== Excerpted text ==

Everything. A postcard I received yesterday. Me, with my dear friend Wendy. What do I love? Well, Wendy, first of all. Then maybe the fact that I was in California, visiting Wendy and her partner Cristina, who took the photo. Yes, two of my closest friends and something I once took for granted—the ability to travel.
In this moment Wendy and I are hugging. I am kissing her. No masks. Plus, I have hair. A wealth of hair. And optimism. I was healthier then. Still cruising on lorlatinib; possibly even imagining that I had been cured.
Lots to love here. Much to hope that we can revisit.
Still dealing with those darn mouth sores and the radiologist’s interpretation of my latest scan would seem to indicate stability (not the word used—rather ‘unchanged’). This is going to be a tough call–glad I have another week to heal and ponder whether I shall go for another infusion.
My date was fun and fine. Hard to say if there will be a second. Truth is, my cancer is easier for others to accept when I don’t look or act like I have cancer. The empirical evidence is that I have been ghosted (for those not privy to the parlance of online dating—when communication stops abruptly) on a rather frequent basis lately after talking and meeting both–and that did not happen previously. Bit of a hit to my ego but I am also a realist—I do get it.
However, (and this is important) I think I am falling in love with my own life again.
Yup. I now feel as if I walked through some deep and depressing valley for weeks on end. No fun, that, However, I also understood that the deprivation of human contact combined with extreme discomfort might allow for some personal growth. Sort of a back to the basics deep soul search.

== Work instructions ==
A) Read the blog post about the postcard and decide whether each statement agrees with it: (i) Cristina took the photo on the postcard; (ii) the radiologist described the latest scan as showing "stability"; (iii) being ghosted after dates also happened often in the past. For each one, answer yes or no and quote the exact words from the post that settle it.
B) Set down the part of the blog post about the postcard from "Lots to love" up to and including "own life again.", without changing a thing.
C) Resume the blog post about the postcard, picking up right after its final sentence.

Saved entries
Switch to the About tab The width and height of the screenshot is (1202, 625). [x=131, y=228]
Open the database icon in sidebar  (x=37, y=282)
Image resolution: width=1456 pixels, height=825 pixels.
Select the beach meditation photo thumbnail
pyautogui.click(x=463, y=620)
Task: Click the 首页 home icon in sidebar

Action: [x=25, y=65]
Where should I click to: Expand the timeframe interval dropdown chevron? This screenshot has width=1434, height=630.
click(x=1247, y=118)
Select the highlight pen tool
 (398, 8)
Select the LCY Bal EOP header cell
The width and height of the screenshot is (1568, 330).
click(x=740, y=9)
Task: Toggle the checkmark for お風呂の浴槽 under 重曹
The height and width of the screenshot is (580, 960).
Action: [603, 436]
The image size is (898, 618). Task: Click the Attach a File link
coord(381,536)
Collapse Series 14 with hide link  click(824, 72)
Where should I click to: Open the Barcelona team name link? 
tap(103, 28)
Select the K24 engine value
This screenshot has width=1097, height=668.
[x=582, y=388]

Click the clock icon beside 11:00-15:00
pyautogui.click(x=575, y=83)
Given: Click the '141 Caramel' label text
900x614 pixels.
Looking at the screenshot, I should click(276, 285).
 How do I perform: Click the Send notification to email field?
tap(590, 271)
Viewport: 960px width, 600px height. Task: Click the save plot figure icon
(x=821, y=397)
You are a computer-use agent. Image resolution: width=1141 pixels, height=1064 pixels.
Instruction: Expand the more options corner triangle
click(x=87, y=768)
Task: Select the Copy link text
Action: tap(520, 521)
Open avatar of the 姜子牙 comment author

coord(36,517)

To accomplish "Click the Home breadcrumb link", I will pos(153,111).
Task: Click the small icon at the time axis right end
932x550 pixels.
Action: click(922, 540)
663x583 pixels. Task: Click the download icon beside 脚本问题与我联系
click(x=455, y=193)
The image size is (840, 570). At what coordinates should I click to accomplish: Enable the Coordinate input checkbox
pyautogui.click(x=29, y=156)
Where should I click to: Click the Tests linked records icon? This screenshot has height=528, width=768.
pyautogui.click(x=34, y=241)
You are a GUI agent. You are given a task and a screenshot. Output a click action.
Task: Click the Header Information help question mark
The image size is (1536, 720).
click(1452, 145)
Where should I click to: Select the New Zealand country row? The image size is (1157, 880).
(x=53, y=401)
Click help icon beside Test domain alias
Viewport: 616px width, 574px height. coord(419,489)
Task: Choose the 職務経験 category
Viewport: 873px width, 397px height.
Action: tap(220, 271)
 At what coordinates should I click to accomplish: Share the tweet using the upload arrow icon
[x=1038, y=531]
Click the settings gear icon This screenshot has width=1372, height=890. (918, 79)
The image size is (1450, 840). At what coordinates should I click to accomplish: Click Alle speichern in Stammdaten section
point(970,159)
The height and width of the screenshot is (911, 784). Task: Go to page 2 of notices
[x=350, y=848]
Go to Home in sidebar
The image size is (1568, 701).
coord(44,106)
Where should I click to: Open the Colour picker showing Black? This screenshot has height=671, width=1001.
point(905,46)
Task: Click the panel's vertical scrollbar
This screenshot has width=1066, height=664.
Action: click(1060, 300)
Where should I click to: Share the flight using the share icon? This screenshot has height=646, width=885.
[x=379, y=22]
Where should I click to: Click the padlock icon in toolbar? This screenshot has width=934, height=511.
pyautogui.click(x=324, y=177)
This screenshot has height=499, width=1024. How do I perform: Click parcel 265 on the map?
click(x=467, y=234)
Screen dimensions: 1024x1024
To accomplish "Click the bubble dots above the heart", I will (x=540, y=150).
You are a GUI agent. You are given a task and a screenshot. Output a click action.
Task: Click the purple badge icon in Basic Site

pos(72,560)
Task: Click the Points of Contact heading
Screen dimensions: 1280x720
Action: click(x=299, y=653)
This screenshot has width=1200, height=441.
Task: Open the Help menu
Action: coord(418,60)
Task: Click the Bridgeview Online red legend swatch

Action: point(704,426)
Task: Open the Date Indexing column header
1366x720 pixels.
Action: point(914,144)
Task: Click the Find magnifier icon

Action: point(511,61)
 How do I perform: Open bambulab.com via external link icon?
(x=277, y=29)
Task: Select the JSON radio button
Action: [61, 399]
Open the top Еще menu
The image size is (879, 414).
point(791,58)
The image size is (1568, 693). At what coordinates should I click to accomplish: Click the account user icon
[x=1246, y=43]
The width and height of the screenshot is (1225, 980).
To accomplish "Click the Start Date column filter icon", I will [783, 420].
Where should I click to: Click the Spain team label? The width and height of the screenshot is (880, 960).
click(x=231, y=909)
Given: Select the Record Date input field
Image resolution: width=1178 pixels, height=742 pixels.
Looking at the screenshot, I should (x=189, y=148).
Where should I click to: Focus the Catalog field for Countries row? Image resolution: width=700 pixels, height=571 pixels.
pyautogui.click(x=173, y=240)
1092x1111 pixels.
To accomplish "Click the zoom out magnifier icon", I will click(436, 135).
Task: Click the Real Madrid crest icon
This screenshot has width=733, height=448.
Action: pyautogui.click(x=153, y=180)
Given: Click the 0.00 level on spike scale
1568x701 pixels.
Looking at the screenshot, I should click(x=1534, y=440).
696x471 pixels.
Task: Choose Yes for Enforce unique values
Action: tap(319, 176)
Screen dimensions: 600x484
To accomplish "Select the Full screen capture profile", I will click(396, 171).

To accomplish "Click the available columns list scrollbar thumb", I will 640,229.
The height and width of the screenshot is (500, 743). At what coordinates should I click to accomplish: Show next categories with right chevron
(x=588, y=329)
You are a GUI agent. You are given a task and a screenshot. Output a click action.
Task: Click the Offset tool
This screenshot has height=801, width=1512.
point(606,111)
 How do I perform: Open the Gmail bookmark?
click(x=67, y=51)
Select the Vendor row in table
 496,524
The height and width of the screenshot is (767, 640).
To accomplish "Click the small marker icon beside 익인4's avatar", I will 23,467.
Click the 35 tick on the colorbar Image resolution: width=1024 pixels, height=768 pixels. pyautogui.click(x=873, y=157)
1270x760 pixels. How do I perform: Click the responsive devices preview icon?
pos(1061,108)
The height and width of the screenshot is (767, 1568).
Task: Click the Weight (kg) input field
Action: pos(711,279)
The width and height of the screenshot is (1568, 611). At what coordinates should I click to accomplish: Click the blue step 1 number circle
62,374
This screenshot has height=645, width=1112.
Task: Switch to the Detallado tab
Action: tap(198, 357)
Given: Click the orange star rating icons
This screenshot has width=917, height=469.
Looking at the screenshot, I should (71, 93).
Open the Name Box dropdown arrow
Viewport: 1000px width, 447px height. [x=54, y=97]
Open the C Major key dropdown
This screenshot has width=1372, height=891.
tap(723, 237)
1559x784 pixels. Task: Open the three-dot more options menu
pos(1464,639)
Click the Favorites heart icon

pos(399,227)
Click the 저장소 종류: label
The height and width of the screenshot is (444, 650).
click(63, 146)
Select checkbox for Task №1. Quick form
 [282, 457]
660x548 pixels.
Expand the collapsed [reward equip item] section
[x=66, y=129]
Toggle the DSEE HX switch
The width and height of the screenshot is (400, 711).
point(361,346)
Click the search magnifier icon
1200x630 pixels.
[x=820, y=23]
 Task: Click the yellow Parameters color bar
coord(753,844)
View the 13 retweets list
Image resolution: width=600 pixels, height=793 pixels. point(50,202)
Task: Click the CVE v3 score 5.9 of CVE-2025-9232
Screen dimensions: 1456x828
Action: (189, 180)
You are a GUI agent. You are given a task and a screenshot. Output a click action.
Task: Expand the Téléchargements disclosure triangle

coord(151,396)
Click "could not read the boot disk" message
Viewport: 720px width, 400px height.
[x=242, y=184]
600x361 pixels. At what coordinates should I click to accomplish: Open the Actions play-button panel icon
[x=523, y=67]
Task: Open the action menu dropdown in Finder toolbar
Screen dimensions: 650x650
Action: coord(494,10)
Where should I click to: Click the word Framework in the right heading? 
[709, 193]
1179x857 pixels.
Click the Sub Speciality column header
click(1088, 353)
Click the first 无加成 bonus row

== Answer section ==
A)
(i) Yes: "visiting Wendy and her partner Cristina, who took the photo."
(ii) No: "stability (not the word used—rather ‘unchanged’)."
(iii) No: "and that did not happen previously."

B)
Lots to love here. Much to hope that we can revisit.
Still dealing with those darn mouth sores and the radiologist’s interpretation of my latest scan would seem to indicate stability (not the word used—rather ‘unchanged’). This is going to be a tough call–glad I have another week to heal and ponder whether I shall go for another infusion.
My date was fun and fine. Hard to say if there will be a second. Truth is, my cancer is easier for others to accept when I don’t look or act like I have cancer. The empirical evidence is that I have been ghosted (for those not privy to the parlance of online dating—when communication stops abruptly) on a rather frequent basis lately after talking and meeting both–and that did not happen previously. Bit of a hit to my ego but I am also a realist—I do get it.
However, (and this is important) I think I am falling in love with my own life again.

C)
I have been learning a lot about myself in isolation. Not all pretty but again, that is where I have the most potential for needed improvement. Facing my demons sort of thing. Depression, procrastination, a tendency to burrow in rather than reaching out. I am working on all of this. Slowly, but surely.
When I got up this morning I felt something akin to motivation. It’s been a long time. Rather than heading back to bed, I have been getting things done. Writing, paying bills, talking to a reporter. Not bad for one morning. This afternoon I am heading to my studio. On Sunday my friend Jim and my son Peter are going to assist me in clearing out a storage unit with the rest of my art stuff. By next week I hope to have a regular schedule established—writing in the morning, art in the afternoon. Oh yeah, and it’s time to start exercising again as well.
The pandemic has imposed limitations but I am figuring out a way to work within them. My next goal is to reestablish a relationship with my old friends Hope and Joy.